Lo que digo es que ni el mercado laboral ni el dinero se eternizan; en cambio la pasión permanece, agranda el espíritu, lo empuja. Y si encuentra resonancia entre quienes constituyen el sistema de un adolescente, entonces esa pasión podría llevar a la más profunda, plena y satisfactoria de las experiencias humanas.
"Sé de lo que hablo cuando digo que la oficina es un agujero que succiona el entusiasmo y la fiereza de vivir. Yo salí de ahí con un trastorno de ansiedad exacerbado".
Esos estudiantes de Oaxaca deberían tener derecho a la duda, al silencio, a permitirse una conversación con su alma de la que al menos sacarían en claro lo que no quieren.
Cada vez que los adultos coreamos eso de ser alguien en la vida, tiramos una letanía que enlista razones para tener algo en la vida: poseer una casa, un patrimonio, un automóvil mamador. Y generamos confusión al grado de que convencemos al parvulario de que una pasión es un hobby (me quiero morir de rabia cuando lo oigo) y si su alma podía crear belleza inventando, componiendo música, pintando, escribiendo o volando aviones... termina disminuida hasta ejercer lo mejor de su espíritu como un pasatiempo secundario.
Lo cierto es que es una fortuna tener una vocación, una pasión o varias; sentir hambre en el espíritu por hacer algo es como sacarse la lotería. Es una doble suerte tener un hijo o hija con una pasión. Piénsenlo por un segundo antes de llenarlos de razones funcionales para elegir una carrera que poco tiene que ver con sus deseos. No maten el espíritu.
Vuelvo al asunto de mi edad: en plenos cuarenta y dedicada de tiempo completo a escribir, todavía padezco en carne viva las taras y los vicios que me dejaron veinte años dedicados a ser una empleada exitosa de un corporativo exitoso. Renuncié a ese universo hace poco; vi a tantas personas ser devoradas por la grisura del estándar, por el rasero corporativo que necesita gente sin alma, pero con mucha ambición. Estamos jodidos si seguimos pregonando que eso es la felicidad.

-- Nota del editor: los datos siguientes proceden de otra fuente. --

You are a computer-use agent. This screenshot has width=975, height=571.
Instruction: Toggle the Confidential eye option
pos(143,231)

Créanme que sé de lo que hablo cuando digo que la oficina es un agujero que succiona el entusiasmo y la fiereza de vivir. Yo salí de ahí con un trastorno de ansiedad exacerbado, el metabolismo hecho pedazos y ataques de pánico repentinos. No era la única, vi desfilar al matadero a la directora de recursos humanos, a la directora comercial y al director de sistemas, habitando dolorosos lugares con depresión, ansiedad, sobrepeso y matrimonios heridos por infidelidades oficineras, que no eran más que paliativos de segunda mano para reconectar con la pasión vital sepultada décadas atrás. Eso sí, todos con enormes casas, hijos en las escuelas más costosas y relucientes coches del año.

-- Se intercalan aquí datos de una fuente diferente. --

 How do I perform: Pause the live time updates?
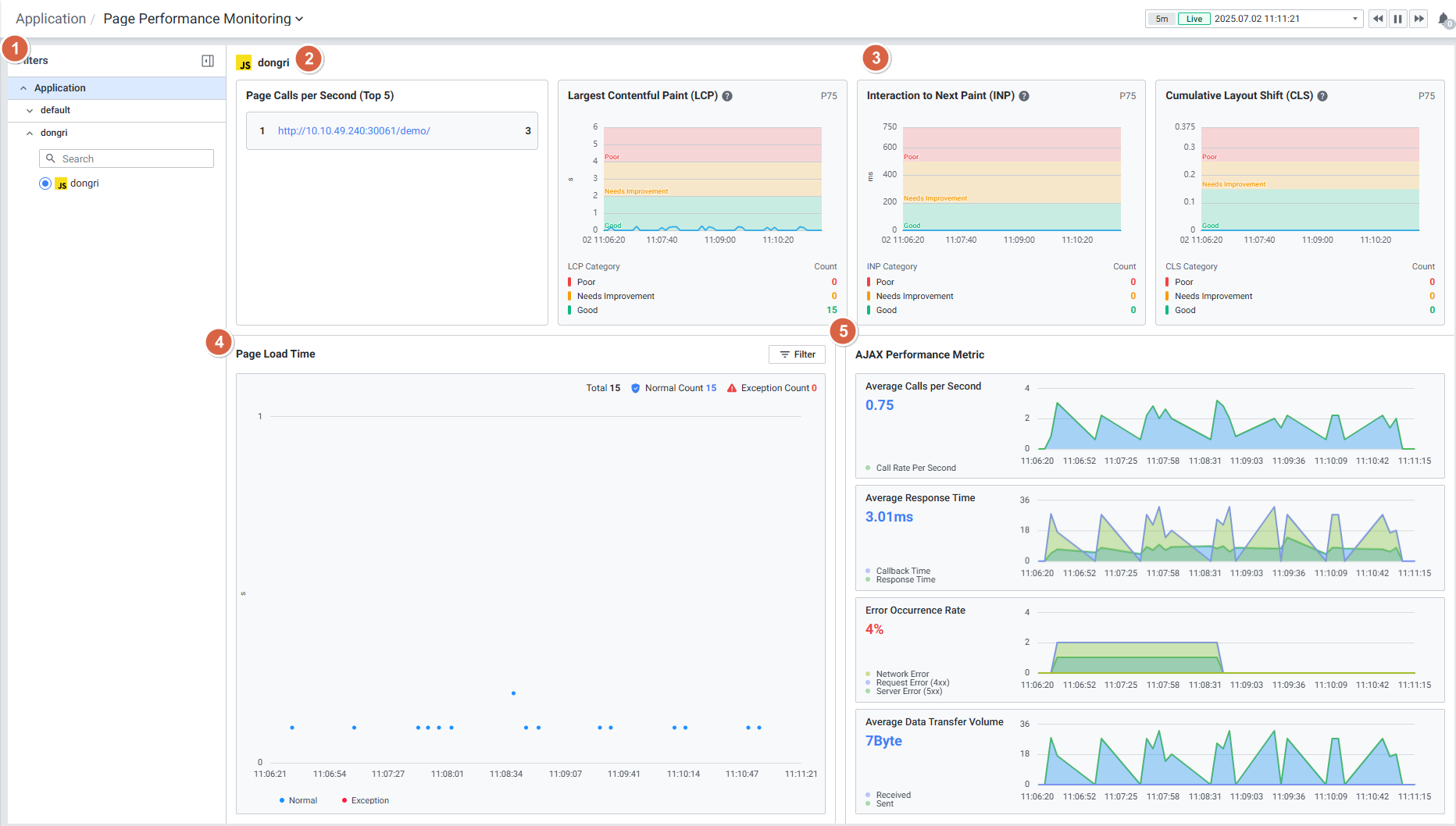tap(1398, 19)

No sé por qué, pero aquel día en Oaxaca pensé que todos y todas deberíamos tener derecho a una habitación propia; más allá de la bellísima prosa y reflexión de Virginia Woolf, lo que quiero decir es que hay algo sagrado en escuchar la vocación, la pasión. Y eso necesita soledad y silencio.
Si por herencia asumimos nombres, apellidos, religiones y matrimonios, al menos honremos la experiencia individual de atender a la vocación cuando llama. Si son padres de hijos en edad de elegir, no decidan por ellos; lo único que conseguirán será condenarlos a la medianía, a la grisura del estándar, ¿para qué quieren tener un exitoso del montón cuando pueden presenciar el milagro de ver cómo alguien persigue su pasión de forma única?

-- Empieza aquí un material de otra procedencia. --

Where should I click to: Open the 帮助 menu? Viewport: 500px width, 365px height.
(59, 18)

Es larga la lista de los grandes creadores que tuvieron el valor de renegar de carreras comerciales o administrativas para traer belleza al mundo: Edgar Allan Poe se rebeló contra la exigencia de su padrastro; ni qué decir de George Bernard Shaw, que no sólo dejó la anestesia administrativa sino también la escuela siendo un adolescente de quince años, porque su alma le pedía otra cosa.
Todavía tengo el recuerdo nítido de aquel salón de preparatoria: mi rostro aterrado y lo mismo el de mis treinta y un compañeros respondiendo una prueba de orientación vocacional para elegir qué elegíamos hacer el resto de nuestras vidas.
Debimos tener derecho a treinta y dos habitaciones propias llenas de dudas y silencios personales, cómo chingados no.